Schizophrenia – 1968

I knew ONE person who had Schizophrenia. The elderly priest with whom I was staying said so. But I could No Appreciable difference between that man’s behaviour and mine. Nor was he different from a hundred others.

YEARS ago, (end of 1987) I had needed Expert and Instensive Counselling. My psychiatrist never told me that it was Depression. Anyway, I used to Cry and Weep, at what many would say the Drop of a hat. This was at the age of about 40! After my Ordination!

On the one hand I think the West is applying Medical labels too often, and too easily. And too many drugs are prescribed and used there. What a Difference from India! Here, They/We Accept many things, and take them in our Stride.

Am GLAD, Alaina, that You came out of this, and Witness to the fact that Others can too. Thanks for the Sharing.

Glad to know that Hannah Green herself came out of it, and wrote that Grand book. All Kudos.

Disagree with Alaina’s Mom that ‘schizophrenia has no known cause.’ With All Respect to Alaina’s Mom, Any companion who is Constantly Angry can cause/Or Hinder the Healing of… Severe Mental Illness, if not Schizophrenia.


  1. Good day Baba. WordPress wouldn’t let me reply to the comments you left on my photos for some reason so I will have to reply here. Thank you for your kind comments; I’m glad you enjoyed the scenery. 😀

    Liked by 1 person

  2. I agree whole-heartedly with what you have said: “…I think the West is applying Medical labels too often, and too easily. And too many drugs are prescribed and used there.”

    Yes, very true, in my opinion. I am so glad it is different in India. I believe that our minds can heal, but only with good care. Mind-numbing drugs and stigmatizing mental illness labels and locking people up who are no danger to anyone, is NOT good care.

    I am glad that you are better after your time of depression when you were in your 40s. I have battled depression too, a miserable thing to have. Now when I feel like I am in danger of becoming depressed, I jump up and go for a long fast walk. Or, if the weather is too bad to walk outdoors, I jump and run in place indoors on a small trampoline we have.
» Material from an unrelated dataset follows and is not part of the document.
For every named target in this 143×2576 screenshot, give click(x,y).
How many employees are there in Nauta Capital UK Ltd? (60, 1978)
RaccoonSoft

Then I feel very happy, like a little child again. 🙂


    • Thank You Alaina, for Your response and Concern. My return to Normalcy was Entirely without Drugs. And let me give credit to my Psychiatrist, Dr. D’Netto of Pune. He was not only an expert, but also a Very Dear man, and Very Spiritual. He was one of the Editors of Charisindia.

      Six years ago I also suffered a heart attack. So No Fast walks for me. But I do walk, mostly in my little compound, which allows all of about 25 metres of walk! I try to walk 1 or 2 kilometres a day.

      And I really wonder whether running of walking fast is such a good idea.

      Hearty Regards again. 🙂


      • My best-friend-husband had 2 heart attacks 15 years ago, so he is also unable to walk very fast. When we walk together, if I too much energy, I sometimes walk very fast to the end of the block, then I rush back to him before he is half way down the block.

        Yes, running or walking fast may not be a good idea as we get older and our bodies are more prone to injury. However, I loved to RUN like a deer when I was a little girl. Although I am now a 61-year-old great-grandmother, I still enjoy the feeling of “flying” across the ground with the wind in my face.

        A few years ago I fell when I was walking very fast. I landed very hard on pavement, breaking 4 ribs and breaking my left wrist. The pain was terrible. I did not fully heal for almost a year. I also needed surgery to repair my broken wrist. So.. now I try to be more careful.

        I think the best way to heal from emotional difficulties is without drugs. Here in the USA people are often put on drugs at the first sign of sadness, even the normal sadness one feels when a dear loved one dies. My younger cousin was a nurse in a hospital, a brilliant, compassionate young woman. When her father died unexpectedly at the age of 66, my cousin’s doctor put her on an antidepressant drug. My cousin grew worse on the drug, not better. She did not live to see her 39th birthday.

        I still miss her every day. I blame the drug she was given for her tragic death.